My response? An emphatic, “Sure!”
The tiny 10-passenger plane from Puerto Rico landed at St. Croix, U.S Virgin Islands and I was suddenly on a lush green mountainous island surrounded by bright blue water. We snorkeled in our soon-to-be turtle-survey site, were served drinks by over-achieving bartenders from the mainland, and…..dove into the National Park Service archives.
An entire day was spent searching through box after box for details, data and reports on past sea turtle research conducted by the Park service.
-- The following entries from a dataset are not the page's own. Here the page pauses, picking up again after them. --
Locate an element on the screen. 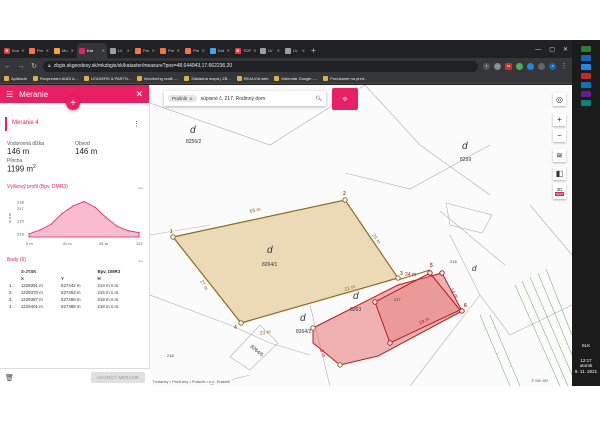 The height and width of the screenshot is (426, 600). tab-label: Kat is located at coordinates (90, 50).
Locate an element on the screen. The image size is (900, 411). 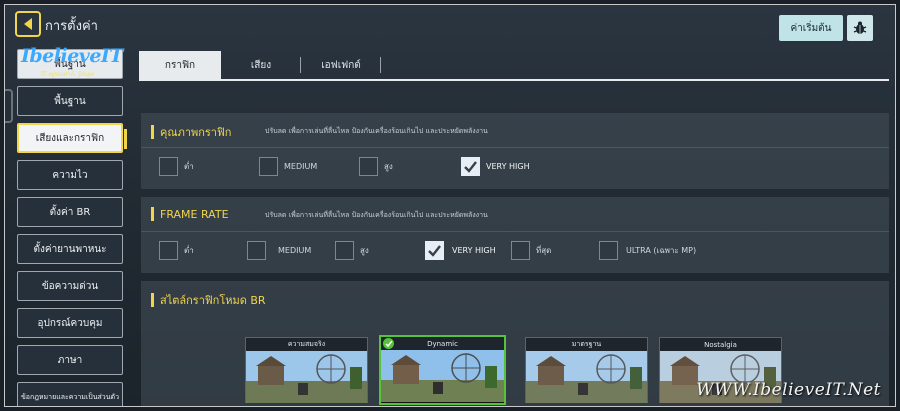
sidebar-item-vehicle: ตั้งค่ายานพาหนะ is located at coordinates (70, 249).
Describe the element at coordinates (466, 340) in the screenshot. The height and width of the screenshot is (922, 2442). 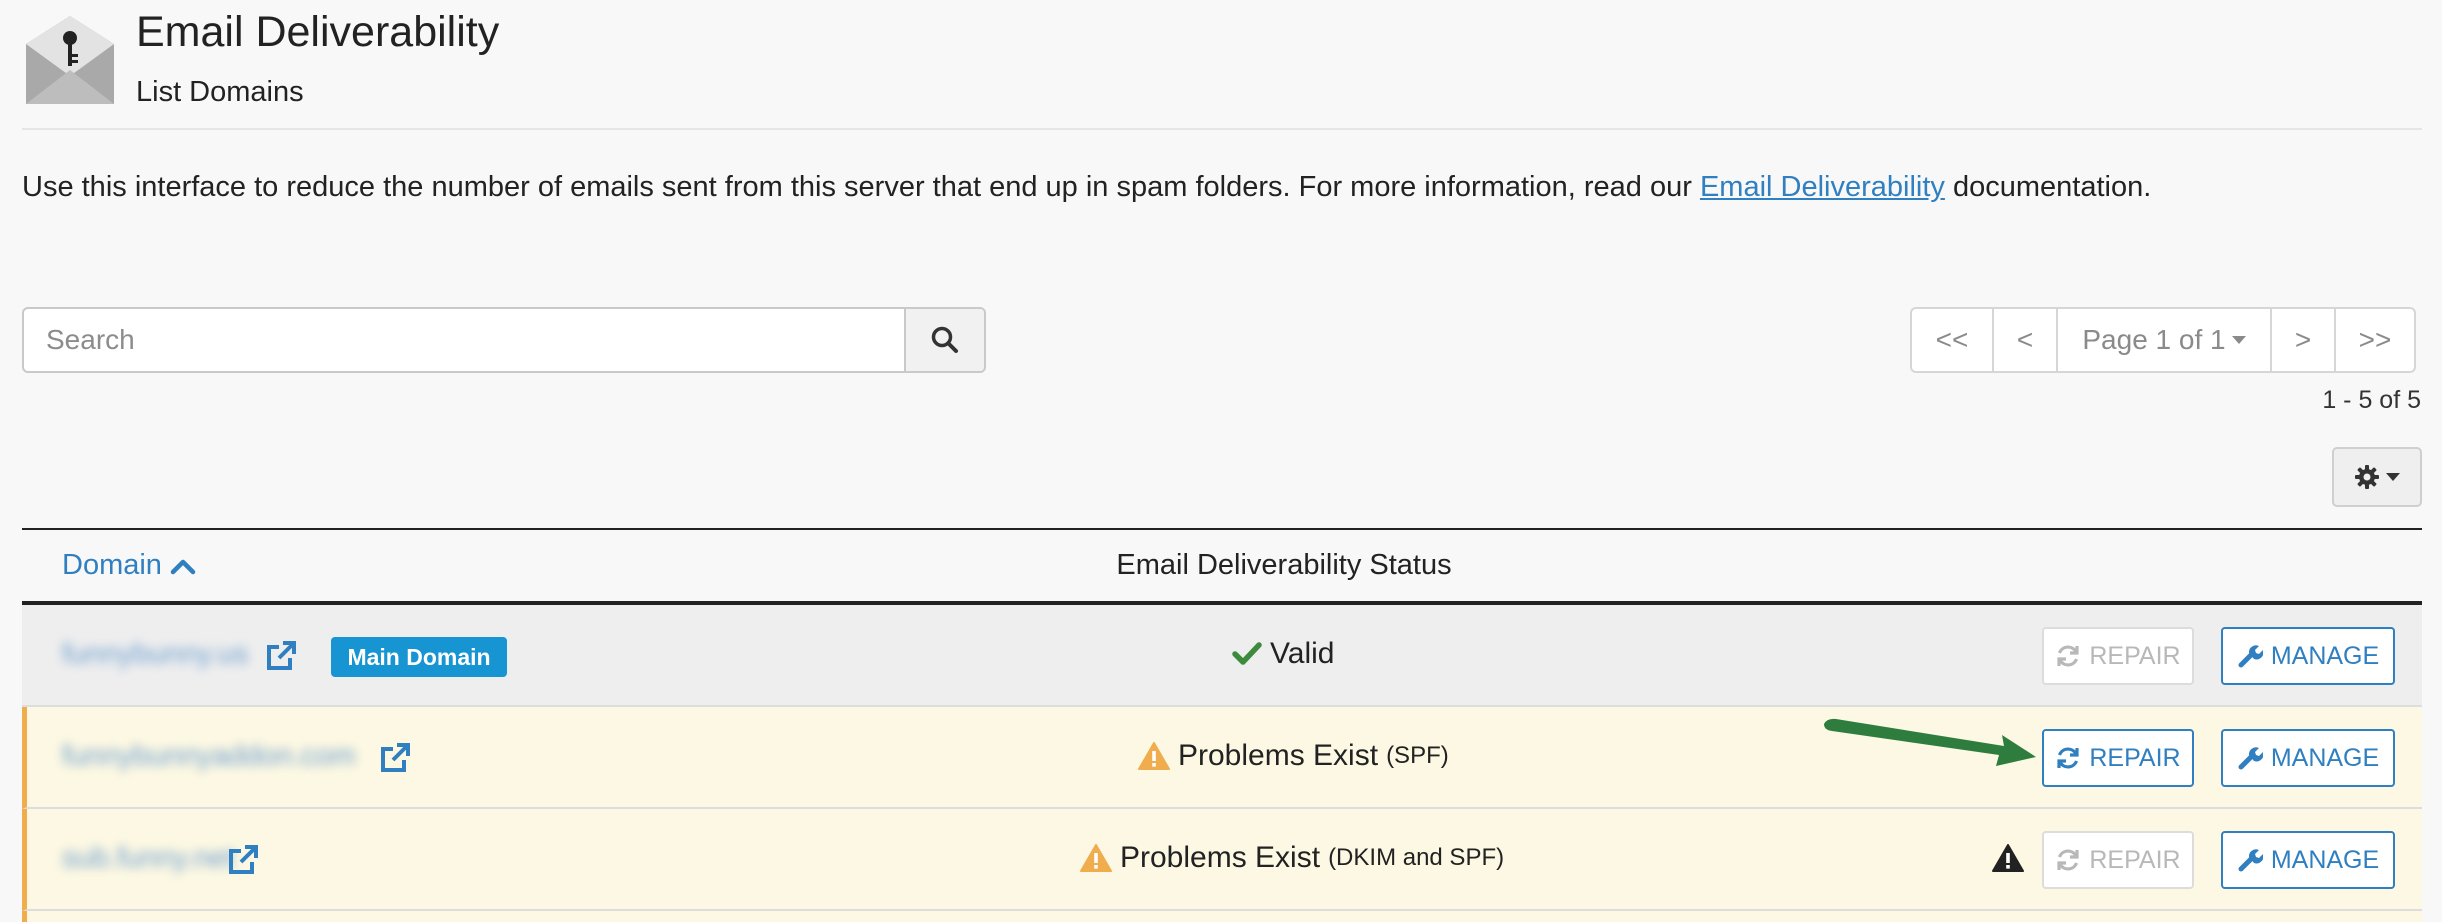
I see `search-input` at that location.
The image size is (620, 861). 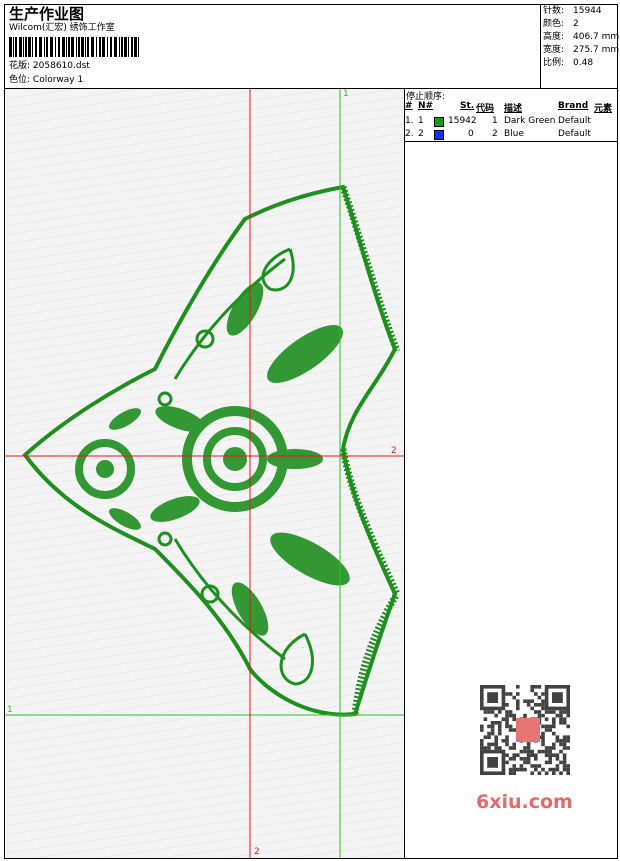 I want to click on guide-label-top: 1, so click(x=346, y=94).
None of this had been published in the scientific literature and we wanted to change that.
Nearly two years later, we had compiled, edited, re-analyzed, sorted out unnecessary details, and wrote a paper that was finally ready for publication. Thank you to Marine Biology for accepting this work that was a culmination of many people’s efforts over many years.
The link to the article is here: http://link.springer.com/article/10.1007%2Fs00227-013-2249-x
and the full citation is:
Hart KM, Sartain AR, Hillis-Starr Z-M, Phillips B, Mayor PA, Roberson K, Pemberton Jr RA, Allen JB, Lundgren I, Musick S. 2013. Ecology of juvenile hawksbills (Eretmochelys imbricata) at Buck Island Reef National Monument, US Virgin Islands. Marine Biology. DOI: 10.1007/s00227-013-2249-x.